All entries must be transcribed without a single difference.

Extracted records
=== Begin Enclosure ===

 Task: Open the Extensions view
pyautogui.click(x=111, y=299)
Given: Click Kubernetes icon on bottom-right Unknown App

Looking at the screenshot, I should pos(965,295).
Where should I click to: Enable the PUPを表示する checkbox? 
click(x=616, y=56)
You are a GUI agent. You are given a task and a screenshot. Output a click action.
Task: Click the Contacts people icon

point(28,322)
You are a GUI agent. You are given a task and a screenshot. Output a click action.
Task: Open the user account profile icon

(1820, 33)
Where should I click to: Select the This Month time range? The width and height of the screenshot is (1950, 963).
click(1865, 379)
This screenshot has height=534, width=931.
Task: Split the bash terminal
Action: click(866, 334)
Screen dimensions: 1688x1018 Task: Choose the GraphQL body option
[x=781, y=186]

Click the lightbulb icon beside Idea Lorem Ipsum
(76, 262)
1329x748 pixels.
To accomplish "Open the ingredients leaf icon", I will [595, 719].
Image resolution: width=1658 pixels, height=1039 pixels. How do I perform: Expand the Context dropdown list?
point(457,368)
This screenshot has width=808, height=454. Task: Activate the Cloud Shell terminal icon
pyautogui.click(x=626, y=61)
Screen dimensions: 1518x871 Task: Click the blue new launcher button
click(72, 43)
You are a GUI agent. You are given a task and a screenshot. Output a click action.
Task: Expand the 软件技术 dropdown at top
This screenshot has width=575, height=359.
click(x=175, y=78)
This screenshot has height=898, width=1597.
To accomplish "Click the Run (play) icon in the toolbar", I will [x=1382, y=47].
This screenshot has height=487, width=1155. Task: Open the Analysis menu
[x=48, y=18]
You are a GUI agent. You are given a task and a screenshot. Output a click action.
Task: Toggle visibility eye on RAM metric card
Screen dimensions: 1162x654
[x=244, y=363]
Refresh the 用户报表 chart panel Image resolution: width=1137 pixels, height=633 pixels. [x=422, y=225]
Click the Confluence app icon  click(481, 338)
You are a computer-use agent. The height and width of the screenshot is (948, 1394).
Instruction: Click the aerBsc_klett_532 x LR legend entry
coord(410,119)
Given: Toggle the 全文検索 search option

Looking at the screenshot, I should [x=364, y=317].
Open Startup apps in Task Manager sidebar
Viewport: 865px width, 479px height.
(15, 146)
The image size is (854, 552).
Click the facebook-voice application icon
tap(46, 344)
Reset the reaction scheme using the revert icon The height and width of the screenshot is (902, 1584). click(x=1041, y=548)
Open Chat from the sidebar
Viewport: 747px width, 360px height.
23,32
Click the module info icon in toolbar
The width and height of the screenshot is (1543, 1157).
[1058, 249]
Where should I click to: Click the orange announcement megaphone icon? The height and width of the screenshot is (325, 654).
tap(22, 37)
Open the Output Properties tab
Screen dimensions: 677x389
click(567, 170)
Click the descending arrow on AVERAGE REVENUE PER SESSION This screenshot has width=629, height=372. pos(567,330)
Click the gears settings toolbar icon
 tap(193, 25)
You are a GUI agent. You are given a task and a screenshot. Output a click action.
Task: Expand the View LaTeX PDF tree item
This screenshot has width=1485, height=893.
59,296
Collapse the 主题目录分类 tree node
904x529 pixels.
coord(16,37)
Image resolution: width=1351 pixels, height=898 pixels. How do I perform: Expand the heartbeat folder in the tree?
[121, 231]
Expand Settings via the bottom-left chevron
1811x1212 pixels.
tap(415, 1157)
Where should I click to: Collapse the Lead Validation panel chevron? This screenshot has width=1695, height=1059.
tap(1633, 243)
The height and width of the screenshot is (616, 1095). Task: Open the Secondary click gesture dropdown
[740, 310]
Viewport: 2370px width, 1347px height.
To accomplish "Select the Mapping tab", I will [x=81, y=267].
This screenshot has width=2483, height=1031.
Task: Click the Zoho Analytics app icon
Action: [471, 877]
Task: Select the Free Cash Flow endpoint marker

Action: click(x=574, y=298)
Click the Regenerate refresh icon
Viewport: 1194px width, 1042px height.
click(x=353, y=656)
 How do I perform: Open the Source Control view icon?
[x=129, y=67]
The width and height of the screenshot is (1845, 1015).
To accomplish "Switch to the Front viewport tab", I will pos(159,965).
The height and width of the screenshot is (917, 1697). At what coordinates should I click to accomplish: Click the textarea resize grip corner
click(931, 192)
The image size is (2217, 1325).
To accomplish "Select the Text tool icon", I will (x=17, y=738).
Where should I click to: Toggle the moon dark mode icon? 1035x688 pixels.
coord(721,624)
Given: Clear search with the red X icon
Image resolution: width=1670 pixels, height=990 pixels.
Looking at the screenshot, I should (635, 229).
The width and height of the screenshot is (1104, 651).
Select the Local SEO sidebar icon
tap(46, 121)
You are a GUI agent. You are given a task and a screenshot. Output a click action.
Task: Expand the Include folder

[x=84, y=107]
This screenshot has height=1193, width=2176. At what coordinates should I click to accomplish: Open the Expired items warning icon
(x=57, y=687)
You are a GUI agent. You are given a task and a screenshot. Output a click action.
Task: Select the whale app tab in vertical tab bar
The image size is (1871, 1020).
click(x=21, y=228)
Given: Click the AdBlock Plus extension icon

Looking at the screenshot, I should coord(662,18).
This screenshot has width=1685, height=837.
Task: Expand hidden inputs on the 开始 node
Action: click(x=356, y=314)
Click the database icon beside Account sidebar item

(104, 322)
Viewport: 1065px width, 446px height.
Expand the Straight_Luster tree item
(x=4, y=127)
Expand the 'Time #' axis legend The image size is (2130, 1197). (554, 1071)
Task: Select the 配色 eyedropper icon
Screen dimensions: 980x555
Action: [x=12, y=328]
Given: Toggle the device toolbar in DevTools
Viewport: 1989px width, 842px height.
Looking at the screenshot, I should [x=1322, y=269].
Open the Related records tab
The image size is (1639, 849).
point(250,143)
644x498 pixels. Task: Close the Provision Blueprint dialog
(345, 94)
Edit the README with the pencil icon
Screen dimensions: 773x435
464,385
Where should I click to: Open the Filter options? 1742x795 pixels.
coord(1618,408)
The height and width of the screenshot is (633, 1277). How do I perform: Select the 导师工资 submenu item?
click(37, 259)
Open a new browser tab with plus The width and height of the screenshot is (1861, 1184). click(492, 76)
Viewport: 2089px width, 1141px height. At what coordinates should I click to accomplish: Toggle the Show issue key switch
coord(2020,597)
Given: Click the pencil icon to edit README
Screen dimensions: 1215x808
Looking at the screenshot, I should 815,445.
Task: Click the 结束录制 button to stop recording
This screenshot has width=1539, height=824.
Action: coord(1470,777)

=== End Enclosure ===

- RESULT OF THE EXERCISE:
 Task: Open the Extensions view
pyautogui.click(x=111, y=299)
Given: Click Kubernetes icon on bottom-right Unknown App

Looking at the screenshot, I should pos(965,295).
Where should I click to: Enable the PUPを表示する checkbox? 
click(x=616, y=56)
You are a GUI agent. You are given a task and a screenshot. Output a click action.
Task: Click the Contacts people icon

point(28,322)
You are a GUI agent. You are given a task and a screenshot. Output a click action.
Task: Open the user account profile icon

(1820, 33)
Where should I click to: Select the This Month time range? The width and height of the screenshot is (1950, 963).
click(1865, 379)
This screenshot has height=534, width=931.
Task: Split the bash terminal
Action: click(866, 334)
Screen dimensions: 1688x1018 Task: Choose the GraphQL body option
[x=781, y=186]

Click the lightbulb icon beside Idea Lorem Ipsum
(76, 262)
1329x748 pixels.
To accomplish "Open the ingredients leaf icon", I will [595, 719].
Image resolution: width=1658 pixels, height=1039 pixels. How do I perform: Expand the Context dropdown list?
point(457,368)
This screenshot has width=808, height=454. Task: Activate the Cloud Shell terminal icon
pyautogui.click(x=626, y=61)
Screen dimensions: 1518x871 Task: Click the blue new launcher button
click(72, 43)
You are a GUI agent. You are given a task and a screenshot. Output a click action.
Task: Expand the 软件技术 dropdown at top
This screenshot has width=575, height=359.
click(x=175, y=78)
This screenshot has height=898, width=1597.
To accomplish "Click the Run (play) icon in the toolbar", I will [x=1382, y=47].
This screenshot has height=487, width=1155. Task: Open the Analysis menu
[x=48, y=18]
You are a GUI agent. You are given a task and a screenshot. Output a click action.
Task: Toggle visibility eye on RAM metric card
Screen dimensions: 1162x654
[x=244, y=363]
Refresh the 用户报表 chart panel Image resolution: width=1137 pixels, height=633 pixels. [x=422, y=225]
Click the Confluence app icon  click(481, 338)
You are a computer-use agent. The height and width of the screenshot is (948, 1394).
Instruction: Click the aerBsc_klett_532 x LR legend entry
coord(410,119)
Given: Toggle the 全文検索 search option

Looking at the screenshot, I should [x=364, y=317].
Open Startup apps in Task Manager sidebar
Viewport: 865px width, 479px height.
(15, 146)
The image size is (854, 552).
Click the facebook-voice application icon
tap(46, 344)
Reset the reaction scheme using the revert icon The height and width of the screenshot is (902, 1584). click(x=1041, y=548)
Open Chat from the sidebar
Viewport: 747px width, 360px height.
23,32
Click the module info icon in toolbar
The width and height of the screenshot is (1543, 1157).
[1058, 249]
Where should I click to: Click the orange announcement megaphone icon? The height and width of the screenshot is (325, 654).
tap(22, 37)
Open the Output Properties tab
Screen dimensions: 677x389
click(567, 170)
Click the descending arrow on AVERAGE REVENUE PER SESSION This screenshot has width=629, height=372. pos(567,330)
Click the gears settings toolbar icon
 tap(193, 25)
You are a GUI agent. You are given a task and a screenshot. Output a click action.
Task: Expand the View LaTeX PDF tree item
This screenshot has width=1485, height=893.
59,296
Collapse the 主题目录分类 tree node
904x529 pixels.
coord(16,37)
Image resolution: width=1351 pixels, height=898 pixels. How do I perform: Expand the heartbeat folder in the tree?
[121, 231]
Expand Settings via the bottom-left chevron
1811x1212 pixels.
tap(415, 1157)
Where should I click to: Collapse the Lead Validation panel chevron? This screenshot has width=1695, height=1059.
tap(1633, 243)
The height and width of the screenshot is (616, 1095). Task: Open the Secondary click gesture dropdown
[740, 310]
Viewport: 2370px width, 1347px height.
To accomplish "Select the Mapping tab", I will [x=81, y=267].
This screenshot has width=2483, height=1031.
Task: Click the Zoho Analytics app icon
Action: [471, 877]
Task: Select the Free Cash Flow endpoint marker

Action: click(x=574, y=298)
Click the Regenerate refresh icon
Viewport: 1194px width, 1042px height.
click(x=353, y=656)
 How do I perform: Open the Source Control view icon?
[x=129, y=67]
The width and height of the screenshot is (1845, 1015).
To accomplish "Switch to the Front viewport tab", I will pos(159,965).
The height and width of the screenshot is (917, 1697). At what coordinates should I click to accomplish: Click the textarea resize grip corner
click(931, 192)
The image size is (2217, 1325).
To accomplish "Select the Text tool icon", I will (x=17, y=738).
Where should I click to: Toggle the moon dark mode icon? 1035x688 pixels.
coord(721,624)
Given: Clear search with the red X icon
Image resolution: width=1670 pixels, height=990 pixels.
Looking at the screenshot, I should (635, 229).
The width and height of the screenshot is (1104, 651).
Select the Local SEO sidebar icon
tap(46, 121)
You are a GUI agent. You are given a task and a screenshot. Output a click action.
Task: Expand the Include folder

[x=84, y=107]
This screenshot has height=1193, width=2176. At what coordinates should I click to accomplish: Open the Expired items warning icon
(x=57, y=687)
You are a GUI agent. You are given a task and a screenshot. Output a click action.
Task: Select the whale app tab in vertical tab bar
The image size is (1871, 1020).
click(x=21, y=228)
Given: Click the AdBlock Plus extension icon

Looking at the screenshot, I should coord(662,18).
This screenshot has width=1685, height=837.
Task: Expand hidden inputs on the 开始 node
Action: click(x=356, y=314)
Click the database icon beside Account sidebar item

(104, 322)
Viewport: 1065px width, 446px height.
Expand the Straight_Luster tree item
(x=4, y=127)
Expand the 'Time #' axis legend The image size is (2130, 1197). (554, 1071)
Task: Select the 配色 eyedropper icon
Screen dimensions: 980x555
Action: [x=12, y=328]
Given: Toggle the device toolbar in DevTools
Viewport: 1989px width, 842px height.
Looking at the screenshot, I should [x=1322, y=269].
Open the Related records tab
The image size is (1639, 849).
point(250,143)
644x498 pixels. Task: Close the Provision Blueprint dialog
(345, 94)
Edit the README with the pencil icon
Screen dimensions: 773x435
464,385
Where should I click to: Open the Filter options? 1742x795 pixels.
coord(1618,408)
The height and width of the screenshot is (633, 1277). How do I perform: Select the 导师工资 submenu item?
click(37, 259)
Open a new browser tab with plus The width and height of the screenshot is (1861, 1184). click(492, 76)
Viewport: 2089px width, 1141px height. At what coordinates should I click to accomplish: Toggle the Show issue key switch
coord(2020,597)
Given: Click the pencil icon to edit README
Screen dimensions: 1215x808
Looking at the screenshot, I should 815,445.
Task: Click the 结束录制 button to stop recording
This screenshot has width=1539, height=824.
Action: coord(1470,777)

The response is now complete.